Plenitud y vacío. Cristo y el camino Zen

Madrid, Narcea, 2010, 91 pp.

Este libro comienza con un prólogo de Benoît Vermander. En él nos habla de Yves Raguin. Yves Raguin, jesuita, autor del Diccionario Ricci de la Lengua China y director de Instituto Ricci de Taipei, fue un gran conocedor del mundo oriental, sobre todo Taiwán y Vietnam, donde fue profesor. Gran maestro espiritual, además de su amplia bibliografía, mantuvo una amplia correspondencia con personas de todas las latitudes en las que se trasluce su deseo de integrar la tradición oriental con los valores occidentales.

  1. Vermander, cuando habla de Raguin nos dice que los dos “relatos espirituales” presentados en este volumen es lo mejor de la obra de Yves. Estos textos nos explican con fuerza y exactitud de una cuestión cuya importancia y actualidad no ha cesado de confirmarse: ¿de qué manera la experiencia espiritual cristiana se encuentra con la experiencia espiritual de otras tradiciones, sobre todo con el budismo? La experiencia decisiva para todo ser humano, afirma el autor, es la vivencia de su naturaleza original en su relación con el Absoluto. Esta experiencia la viven de distinto modo el cristiano y el budista. Estas dos experiencias son por una parte semejantes y, por otra, diferentes.

Yves Raguin, se nos dice en la contraportada, nos relata en este libro el proceso de su meditación durante varios años practicando Zen y es la experiencia de quien se atreve pacientemente a descubrir un mundo interior… Con sencillez, reflexiona sobre la plenitud divina que sólo se deja encontrar en el vacío; se pregunta sobre la naturaleza de la palabra que ilumina el silencio más total y sobre el vacío que habita en lo más profundo del ser y que permite que se encienda nuestra llama interior.
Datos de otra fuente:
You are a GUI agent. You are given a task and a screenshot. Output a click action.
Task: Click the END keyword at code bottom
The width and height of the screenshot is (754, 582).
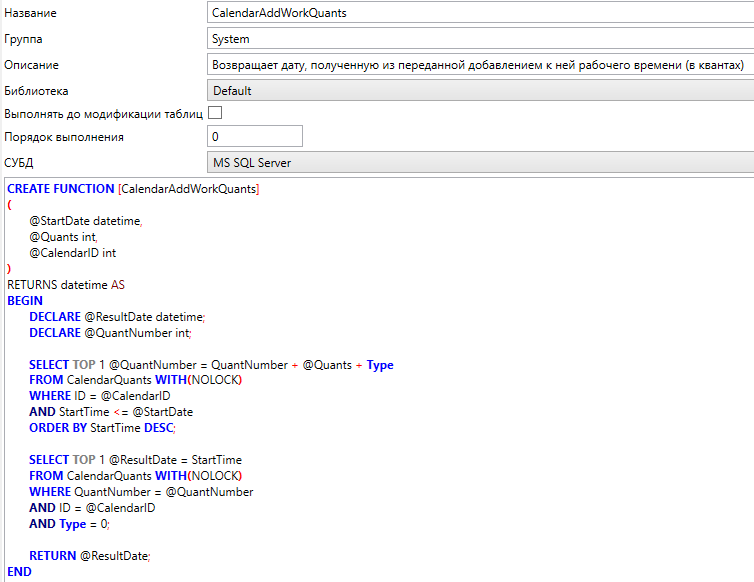point(19,571)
Los dos relatos de esta obra son: El vacío interior, camino hacia Dios y Relato de Roucas. En el primero se habla de Cristo en la mismidad de mi ser, el camino del vacío interior, el camino en la plenitud del vacío, más allá del vacío que es el Fuente. El segundo, comprende las siguientes reflexiones: Te necesito, la puerta secreta de la naturaleza, el perfecto amor, el camino recorrido.

El libro se cierra con un Epílogo. En él nos dice Raguin que Dios le había querido hacer comprender su deseo de vivir en él. “Tenía ante mí, agrega el autor, la evidencia de que Dios tenía necesidad de mí, de todo lo que yo era, y que, por otra parte, todo era Él… todo de Él y todo de mí”.